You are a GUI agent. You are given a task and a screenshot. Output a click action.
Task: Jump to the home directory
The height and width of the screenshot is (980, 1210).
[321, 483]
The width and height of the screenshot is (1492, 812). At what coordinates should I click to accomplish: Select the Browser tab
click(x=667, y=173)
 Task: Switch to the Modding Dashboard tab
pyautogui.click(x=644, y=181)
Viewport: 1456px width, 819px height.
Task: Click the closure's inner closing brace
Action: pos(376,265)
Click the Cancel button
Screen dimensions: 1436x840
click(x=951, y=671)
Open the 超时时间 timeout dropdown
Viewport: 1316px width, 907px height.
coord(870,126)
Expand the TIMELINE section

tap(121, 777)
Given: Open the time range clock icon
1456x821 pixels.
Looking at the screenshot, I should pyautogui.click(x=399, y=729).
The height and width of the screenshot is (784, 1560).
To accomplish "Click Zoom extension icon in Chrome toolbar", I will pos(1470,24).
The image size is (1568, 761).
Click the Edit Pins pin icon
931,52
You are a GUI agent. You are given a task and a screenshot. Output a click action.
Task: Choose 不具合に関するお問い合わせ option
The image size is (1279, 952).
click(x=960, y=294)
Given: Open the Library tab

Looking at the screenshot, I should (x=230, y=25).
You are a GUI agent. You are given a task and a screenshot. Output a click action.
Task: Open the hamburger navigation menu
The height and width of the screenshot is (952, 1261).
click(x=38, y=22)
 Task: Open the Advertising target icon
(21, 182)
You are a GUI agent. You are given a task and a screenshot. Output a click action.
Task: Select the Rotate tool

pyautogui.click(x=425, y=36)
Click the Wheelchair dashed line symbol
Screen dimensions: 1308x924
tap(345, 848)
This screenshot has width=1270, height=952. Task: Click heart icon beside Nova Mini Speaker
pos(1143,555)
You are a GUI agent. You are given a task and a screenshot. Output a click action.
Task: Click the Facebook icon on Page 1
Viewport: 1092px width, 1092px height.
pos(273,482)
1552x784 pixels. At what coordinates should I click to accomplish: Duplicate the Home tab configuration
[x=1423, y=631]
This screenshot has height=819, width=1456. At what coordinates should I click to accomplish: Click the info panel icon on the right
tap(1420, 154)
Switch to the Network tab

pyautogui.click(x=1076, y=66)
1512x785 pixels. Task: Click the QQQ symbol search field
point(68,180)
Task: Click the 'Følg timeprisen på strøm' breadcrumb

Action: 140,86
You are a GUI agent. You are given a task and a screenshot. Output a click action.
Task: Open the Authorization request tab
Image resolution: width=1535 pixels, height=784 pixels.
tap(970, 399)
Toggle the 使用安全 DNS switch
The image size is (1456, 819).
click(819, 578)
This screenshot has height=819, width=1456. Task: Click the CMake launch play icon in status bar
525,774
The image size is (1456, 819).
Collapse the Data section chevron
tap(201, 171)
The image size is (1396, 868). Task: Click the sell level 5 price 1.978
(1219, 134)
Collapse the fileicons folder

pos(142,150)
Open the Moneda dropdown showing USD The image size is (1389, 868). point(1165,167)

---*---

Once more, write down the full material exactly as it appears.

§ Exercise response
You are a GUI agent. You are given a task and a screenshot. Output a click action.
Task: Jump to the home directory
The height and width of the screenshot is (980, 1210).
[321, 483]
The width and height of the screenshot is (1492, 812). At what coordinates should I click to accomplish: Select the Browser tab
click(x=667, y=173)
 Task: Switch to the Modding Dashboard tab
pyautogui.click(x=644, y=181)
Viewport: 1456px width, 819px height.
Task: Click the closure's inner closing brace
Action: pos(376,265)
Click the Cancel button
Screen dimensions: 1436x840
click(x=951, y=671)
Open the 超时时间 timeout dropdown
Viewport: 1316px width, 907px height.
coord(870,126)
Expand the TIMELINE section

tap(121, 777)
Given: Open the time range clock icon
1456x821 pixels.
Looking at the screenshot, I should pyautogui.click(x=399, y=729).
The height and width of the screenshot is (784, 1560).
To accomplish "Click Zoom extension icon in Chrome toolbar", I will pos(1470,24).
The image size is (1568, 761).
Click the Edit Pins pin icon
931,52
You are a GUI agent. You are given a task and a screenshot. Output a click action.
Task: Choose 不具合に関するお問い合わせ option
The image size is (1279, 952).
click(x=960, y=294)
Given: Open the Library tab

Looking at the screenshot, I should (x=230, y=25).
You are a GUI agent. You are given a task and a screenshot. Output a click action.
Task: Open the hamburger navigation menu
The height and width of the screenshot is (952, 1261).
click(x=38, y=22)
 Task: Open the Advertising target icon
(21, 182)
You are a GUI agent. You are given a task and a screenshot. Output a click action.
Task: Select the Rotate tool

pyautogui.click(x=425, y=36)
Click the Wheelchair dashed line symbol
Screen dimensions: 1308x924
tap(345, 848)
This screenshot has width=1270, height=952. Task: Click heart icon beside Nova Mini Speaker
pos(1143,555)
You are a GUI agent. You are given a task and a screenshot. Output a click action.
Task: Click the Facebook icon on Page 1
Viewport: 1092px width, 1092px height.
pos(273,482)
1552x784 pixels. At what coordinates should I click to accomplish: Duplicate the Home tab configuration
[x=1423, y=631]
This screenshot has height=819, width=1456. At what coordinates should I click to accomplish: Click the info panel icon on the right
tap(1420, 154)
Switch to the Network tab

pyautogui.click(x=1076, y=66)
1512x785 pixels. Task: Click the QQQ symbol search field
point(68,180)
Task: Click the 'Følg timeprisen på strøm' breadcrumb

Action: 140,86
You are a GUI agent. You are given a task and a screenshot. Output a click action.
Task: Open the Authorization request tab
Image resolution: width=1535 pixels, height=784 pixels.
tap(970, 399)
Toggle the 使用安全 DNS switch
The image size is (1456, 819).
click(819, 578)
This screenshot has height=819, width=1456. Task: Click the CMake launch play icon in status bar
525,774
The image size is (1456, 819).
Collapse the Data section chevron
tap(201, 171)
The image size is (1396, 868). Task: Click the sell level 5 price 1.978
(1219, 134)
Collapse the fileicons folder

pos(142,150)
Open the Moneda dropdown showing USD The image size is (1389, 868). point(1165,167)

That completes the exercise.